Mientras subía al monte Jesús llamó a los que quiso para que fueran con Él. Ya comenzaba a haber muchos discípulos, pues la gente lo seguía, acudía para escucharle, le llevaba a sus enfermos para que los curase, y ya se iba formando un grupo de seguidores que con más o menos lealtad seguían a Jesús. Pero entre todos ellos Él llamó a los que quiso, y constituyó un grupo de doce, los llamaremos apóstoles, porque su misión era luego ser enviados para seguir anunciando el Reino de Dios como lo estaba haciendo Jesús. Por eso, nos dice incluso, que les da autoridad para expulsar demonios, para realizar los mismos signos que Jesús hacía como manifestación de la llegada del Reino de Dios.

Y nos dice el evangelista, después de hacernos relación de los nombre de los doce escogidos, que se fueron con Él. Escucharon y dieron respuesta, escucharon la llamada y se fueron con Él, porque luego habría una misión que realizar, para enviarlos a predicar, como lo hacía Jesús. Es hermoso este detalle, ‘se fueron con Él’;  serán los que estarán siempre a su lado, van a recibir sus confidencias y a ellos de manera especial les va a explicar lo que a toda la gente les enseñaba en parábola, van a ser testigos de toda la intimidad de Jesús como suele suceder en toda convivencia humana, podrán hablar con confianza con Jesús preguntándole lo que no entienden, se sorprenderán de lo que es de verdad el espíritu de Jesús y de El querrán aprender, viéndole orar le pedirán que les enseñe a orar, contemplando su espíritu de servicio aprenderán, aunque sean cosas que muchas veces les cueste, que su verdadera grandeza está en servir, seguían a Jesús con sus luces y con sus sombras, con sus momentos de entusiasmo y con los momentos duros en los que les cuesta entender de verdad la vida de Jesús y lo que les enseña, con sus ambiciones y con sus aspiraciones; todo eso iremos contemplando en el Evangelio.

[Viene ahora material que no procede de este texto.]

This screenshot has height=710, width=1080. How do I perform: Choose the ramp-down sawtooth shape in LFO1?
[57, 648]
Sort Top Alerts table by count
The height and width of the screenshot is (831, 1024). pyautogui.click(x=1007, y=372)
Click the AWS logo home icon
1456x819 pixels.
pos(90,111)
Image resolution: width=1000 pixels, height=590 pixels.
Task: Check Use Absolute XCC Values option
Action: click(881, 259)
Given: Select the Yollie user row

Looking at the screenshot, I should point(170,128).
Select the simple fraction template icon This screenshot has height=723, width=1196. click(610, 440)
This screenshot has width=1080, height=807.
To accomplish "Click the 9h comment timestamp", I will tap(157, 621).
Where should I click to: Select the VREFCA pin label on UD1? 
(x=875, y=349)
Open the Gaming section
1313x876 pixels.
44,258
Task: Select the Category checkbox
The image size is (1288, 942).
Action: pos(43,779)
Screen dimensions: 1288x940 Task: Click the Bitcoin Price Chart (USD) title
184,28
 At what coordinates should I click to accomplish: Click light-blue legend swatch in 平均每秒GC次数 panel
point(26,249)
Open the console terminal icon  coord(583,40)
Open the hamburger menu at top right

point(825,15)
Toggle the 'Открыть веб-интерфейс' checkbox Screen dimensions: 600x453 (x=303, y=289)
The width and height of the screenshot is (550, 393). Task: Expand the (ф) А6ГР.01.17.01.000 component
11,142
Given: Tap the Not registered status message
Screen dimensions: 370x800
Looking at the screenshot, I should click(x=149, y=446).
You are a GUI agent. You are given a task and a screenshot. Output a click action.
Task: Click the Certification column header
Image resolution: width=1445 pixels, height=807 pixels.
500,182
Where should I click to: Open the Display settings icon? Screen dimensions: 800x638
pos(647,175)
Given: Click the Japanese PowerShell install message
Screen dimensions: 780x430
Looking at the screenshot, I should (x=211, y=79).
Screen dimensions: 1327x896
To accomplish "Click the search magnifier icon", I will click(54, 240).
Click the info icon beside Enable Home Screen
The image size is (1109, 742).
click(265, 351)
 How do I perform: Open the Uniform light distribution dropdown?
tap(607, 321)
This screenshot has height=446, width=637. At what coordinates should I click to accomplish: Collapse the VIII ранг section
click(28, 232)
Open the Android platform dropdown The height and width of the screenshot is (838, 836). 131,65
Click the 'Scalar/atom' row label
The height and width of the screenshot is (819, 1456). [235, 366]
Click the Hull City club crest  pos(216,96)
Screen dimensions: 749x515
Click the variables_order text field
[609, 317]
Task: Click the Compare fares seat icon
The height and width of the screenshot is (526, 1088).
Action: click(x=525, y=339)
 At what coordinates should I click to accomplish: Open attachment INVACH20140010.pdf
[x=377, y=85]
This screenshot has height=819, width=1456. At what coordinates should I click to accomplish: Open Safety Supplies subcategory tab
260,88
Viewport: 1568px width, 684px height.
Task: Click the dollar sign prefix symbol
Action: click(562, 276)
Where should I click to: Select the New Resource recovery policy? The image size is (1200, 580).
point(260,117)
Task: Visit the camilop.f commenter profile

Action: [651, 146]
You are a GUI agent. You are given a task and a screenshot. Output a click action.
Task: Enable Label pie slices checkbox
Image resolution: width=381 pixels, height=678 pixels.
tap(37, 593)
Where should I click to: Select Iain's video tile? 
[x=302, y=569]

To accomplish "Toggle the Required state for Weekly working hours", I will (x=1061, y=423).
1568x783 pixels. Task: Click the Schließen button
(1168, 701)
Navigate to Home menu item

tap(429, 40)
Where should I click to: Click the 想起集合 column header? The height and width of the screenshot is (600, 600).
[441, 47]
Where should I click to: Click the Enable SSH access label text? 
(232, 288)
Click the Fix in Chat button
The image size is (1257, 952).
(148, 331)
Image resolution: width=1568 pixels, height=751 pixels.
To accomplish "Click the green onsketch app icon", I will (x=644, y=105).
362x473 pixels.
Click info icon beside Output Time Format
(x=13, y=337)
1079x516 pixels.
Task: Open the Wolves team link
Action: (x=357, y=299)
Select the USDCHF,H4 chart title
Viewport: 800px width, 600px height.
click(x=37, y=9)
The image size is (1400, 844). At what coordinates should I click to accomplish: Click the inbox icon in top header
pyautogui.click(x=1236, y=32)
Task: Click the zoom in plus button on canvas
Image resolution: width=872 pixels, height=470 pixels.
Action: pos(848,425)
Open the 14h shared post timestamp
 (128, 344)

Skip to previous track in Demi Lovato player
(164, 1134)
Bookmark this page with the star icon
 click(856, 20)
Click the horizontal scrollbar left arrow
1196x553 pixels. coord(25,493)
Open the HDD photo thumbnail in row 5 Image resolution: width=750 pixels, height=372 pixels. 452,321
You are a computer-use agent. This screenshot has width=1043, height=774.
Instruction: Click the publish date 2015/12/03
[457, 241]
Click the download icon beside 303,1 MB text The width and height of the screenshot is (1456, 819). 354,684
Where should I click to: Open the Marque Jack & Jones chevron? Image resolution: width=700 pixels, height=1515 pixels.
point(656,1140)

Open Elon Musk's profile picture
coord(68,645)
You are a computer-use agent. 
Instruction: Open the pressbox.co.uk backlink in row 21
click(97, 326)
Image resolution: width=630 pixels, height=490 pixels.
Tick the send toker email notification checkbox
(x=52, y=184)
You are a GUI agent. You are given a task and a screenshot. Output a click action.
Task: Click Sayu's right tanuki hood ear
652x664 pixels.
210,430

Aunque este pasaje de manera especial nos está hablando de aquellos a los que iba a constituir apóstoles porque serían enviados con misión especial, no podemos dejar de pensar que también está hablando de nosotros los que queremos seguir a Jesús, ser sus discípulos, porque eso para nosotros es también una invitación y un regalo del Señor. También nosotros debemos estar con El, queremos estar con El.

Es el camino del cristiano, es nuestro camino, porque como seguidores de Jesús también tenemos la misión de ser testigos, de dar testimonio de nuestra fe. Pero tenemos antes que crecer por dentro, crecer en ese conocimiento de Cristo y empaparnos de su Evangelio y eso solo lo podemos hacer estando con Él. Es nuestra oración y es la escucha de su Palabra, es el rumiar allá en lo más hondo de nosotros mismos cuanto Jesús nos va enseñando, es crecer en ese espíritu de Cristo, crecer en nuestra espiritualidad cristiana porque será la forma de que podamos dar ese testimonio que no solo serán nuestras palabras sino sobre todo nuestra vida y principalmente nuestro amor.

Un amor que tenemos que encender en la llama del corazón de Cristo, en la llama de su amor.